- **BRANO DI TESTO**
####

Nei giorni scorsi ha avuto molta eco l’articolo che ho scritto per La Repubblica subito dopo la scoperta del “mountain runner” (Andrea Papi) ucciso da un orso (Jj4) in Val di Sole in Trentino. In molti mi hanno inviato lettere di ringraziamento e sostegno per aver provato a chiarire cosa non va nel nostro rapporto con la Natura. Ho ricevuto, però, anche un paio di messaggi seccati da parte di chi non condivideva quanto da me esposto, che mi piacerebbe analizzare per tentare, ancora una volta, di far luce su questa vicenda che è emblematica dell’errata concezione che abbiamo del vivere su questa Terra.
Un lettore mi ha scritto:
“Posso essere d’accordo con lei quando l’uomo decide di addentrarsi in luoghi selvaggi, remoti ed inesplorati, dove è conscio dei molti animali selvaggi presenti e quindi, questo, possa correre consapevolmente dei rischi oggettivi, ma questa si chiama “avventura; diverso è il Trentino, territorio peraltro a forte vocazione turistica e di richiamo al movimento, dove l’orso è stato reinserito nel 1999 (poi vorrei capire con che obbiettivi e con quali benefici per l’ecosistema) ed incontrollatamente poi lasciato proliferare, quasi triplicando il numero previsto in origine”.

####

- **ELENCO FORNITO**
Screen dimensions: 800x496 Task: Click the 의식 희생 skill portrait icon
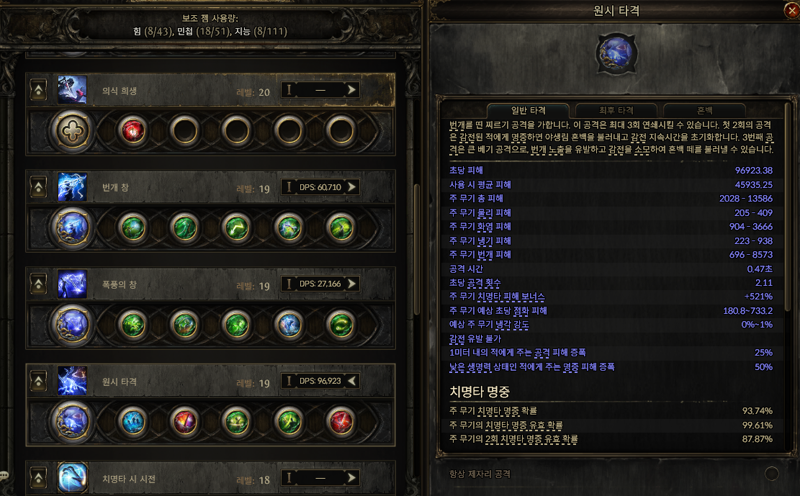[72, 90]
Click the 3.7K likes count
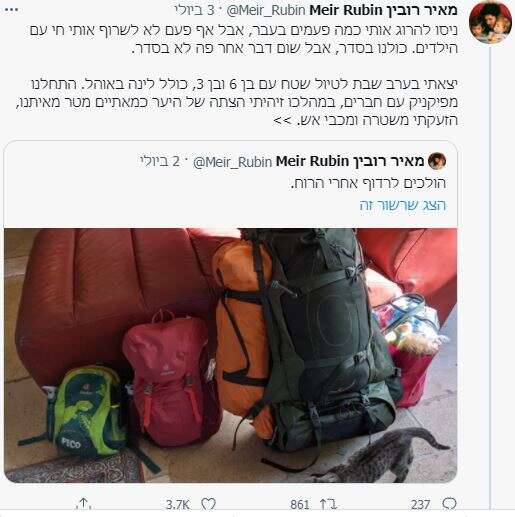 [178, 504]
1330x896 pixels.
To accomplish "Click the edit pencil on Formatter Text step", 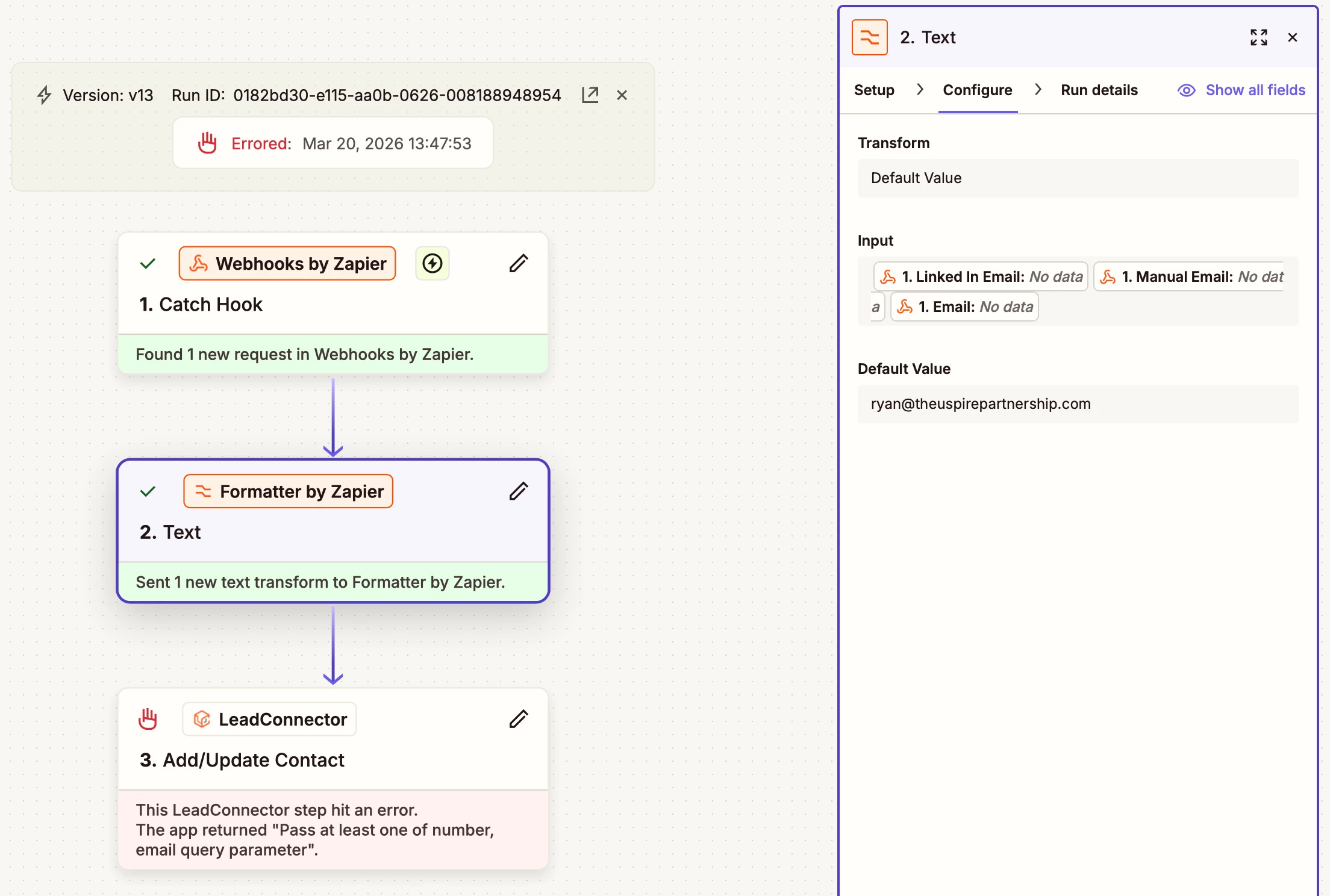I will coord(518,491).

####

- **DESCRIZIONE ESERCIZIO**
Riprendi, per favore, il brano sull'orso in Trentino riportato sopra e proseguilo subito dopo la lettera del lettore con cui si chiude.

- **RISULTATO**
Mi ha molto colpito, nel museo etnografico di Stenico (TN), a due passi proprio dalla Val di Sole in cui è avenuto il recente incidente tra uomo e orso, una fotografia d’epoca, risalente al 1910 in cui due cacciatori siedono fieri affianco ad un orso morto. Questa immagine, più evocativa di qualunque risposta si possa dare al commento precedente, ci dice, innanzitutto, che l’orso in quel territorio è sempre stato presente, da ben prima che venisse reintrodotto di recente e, in secondo luogo, che c’è stata una massiccia eliminazione da parte dell’uomo degli individui che ne componevano le popolazioni locali prima che si riducesse a poche decine di individui.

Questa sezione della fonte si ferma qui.